Data shown:
════════════════════

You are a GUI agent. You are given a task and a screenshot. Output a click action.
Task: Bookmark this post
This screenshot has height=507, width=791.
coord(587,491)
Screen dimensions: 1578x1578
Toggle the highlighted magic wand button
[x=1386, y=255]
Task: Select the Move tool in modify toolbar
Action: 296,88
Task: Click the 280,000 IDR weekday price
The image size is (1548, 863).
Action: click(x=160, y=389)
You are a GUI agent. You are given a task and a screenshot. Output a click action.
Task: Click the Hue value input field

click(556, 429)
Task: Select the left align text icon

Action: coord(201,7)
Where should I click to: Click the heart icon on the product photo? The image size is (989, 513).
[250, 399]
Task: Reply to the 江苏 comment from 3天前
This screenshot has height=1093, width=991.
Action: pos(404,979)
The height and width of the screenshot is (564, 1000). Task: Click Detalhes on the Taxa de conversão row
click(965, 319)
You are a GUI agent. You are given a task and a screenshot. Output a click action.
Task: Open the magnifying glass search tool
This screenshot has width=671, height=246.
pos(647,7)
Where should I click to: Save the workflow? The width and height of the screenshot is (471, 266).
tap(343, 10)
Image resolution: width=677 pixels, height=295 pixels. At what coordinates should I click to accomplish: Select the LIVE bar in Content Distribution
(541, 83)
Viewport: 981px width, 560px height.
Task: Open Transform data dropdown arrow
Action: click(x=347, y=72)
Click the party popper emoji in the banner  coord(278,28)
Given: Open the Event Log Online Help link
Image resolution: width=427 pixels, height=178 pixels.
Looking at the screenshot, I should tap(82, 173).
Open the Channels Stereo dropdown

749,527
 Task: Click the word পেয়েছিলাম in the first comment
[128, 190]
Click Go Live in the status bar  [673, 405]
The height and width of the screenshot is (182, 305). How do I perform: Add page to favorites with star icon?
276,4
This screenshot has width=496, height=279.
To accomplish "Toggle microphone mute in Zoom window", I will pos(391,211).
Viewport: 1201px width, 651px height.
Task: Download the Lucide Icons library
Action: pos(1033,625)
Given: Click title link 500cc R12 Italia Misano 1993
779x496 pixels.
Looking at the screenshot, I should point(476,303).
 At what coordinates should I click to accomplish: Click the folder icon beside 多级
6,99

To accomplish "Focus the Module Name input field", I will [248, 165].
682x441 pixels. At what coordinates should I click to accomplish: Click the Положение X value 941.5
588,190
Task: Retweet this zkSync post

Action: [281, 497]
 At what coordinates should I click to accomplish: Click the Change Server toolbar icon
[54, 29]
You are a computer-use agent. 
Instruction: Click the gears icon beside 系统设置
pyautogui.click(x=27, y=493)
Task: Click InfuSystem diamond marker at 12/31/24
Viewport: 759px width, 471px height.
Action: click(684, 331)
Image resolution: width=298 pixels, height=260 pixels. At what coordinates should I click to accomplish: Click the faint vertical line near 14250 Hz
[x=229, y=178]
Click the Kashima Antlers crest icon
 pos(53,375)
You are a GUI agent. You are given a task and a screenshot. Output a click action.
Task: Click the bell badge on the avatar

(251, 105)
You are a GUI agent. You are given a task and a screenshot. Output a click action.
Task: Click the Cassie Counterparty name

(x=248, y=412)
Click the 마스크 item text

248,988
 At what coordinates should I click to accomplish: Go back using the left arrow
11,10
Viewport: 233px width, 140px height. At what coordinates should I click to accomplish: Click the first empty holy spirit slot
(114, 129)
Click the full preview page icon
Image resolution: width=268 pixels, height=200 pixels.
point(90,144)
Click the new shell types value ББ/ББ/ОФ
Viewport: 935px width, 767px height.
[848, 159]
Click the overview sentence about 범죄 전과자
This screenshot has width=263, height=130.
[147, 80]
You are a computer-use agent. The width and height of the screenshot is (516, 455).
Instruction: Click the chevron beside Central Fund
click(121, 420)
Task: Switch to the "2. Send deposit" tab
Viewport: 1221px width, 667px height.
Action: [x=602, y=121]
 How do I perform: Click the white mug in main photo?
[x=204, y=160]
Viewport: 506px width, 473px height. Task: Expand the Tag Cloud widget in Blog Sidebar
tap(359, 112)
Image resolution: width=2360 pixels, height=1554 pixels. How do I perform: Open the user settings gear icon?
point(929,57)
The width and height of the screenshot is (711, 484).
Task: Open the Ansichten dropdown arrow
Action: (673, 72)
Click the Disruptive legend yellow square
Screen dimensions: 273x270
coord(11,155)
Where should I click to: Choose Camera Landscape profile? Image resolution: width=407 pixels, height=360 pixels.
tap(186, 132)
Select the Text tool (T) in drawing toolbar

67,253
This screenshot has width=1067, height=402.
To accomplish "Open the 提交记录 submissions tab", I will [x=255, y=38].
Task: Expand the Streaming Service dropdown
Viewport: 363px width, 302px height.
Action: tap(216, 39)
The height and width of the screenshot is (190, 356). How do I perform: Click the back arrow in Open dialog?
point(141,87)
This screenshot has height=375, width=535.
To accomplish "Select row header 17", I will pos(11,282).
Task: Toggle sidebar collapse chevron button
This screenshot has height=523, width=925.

════════════════════

What is required: Report each line of the entries where the word "link" occurs.

Task answer:
Given: Open the Event Log Online Help link
Given: Click title link 500cc R12 Italia Misano 1993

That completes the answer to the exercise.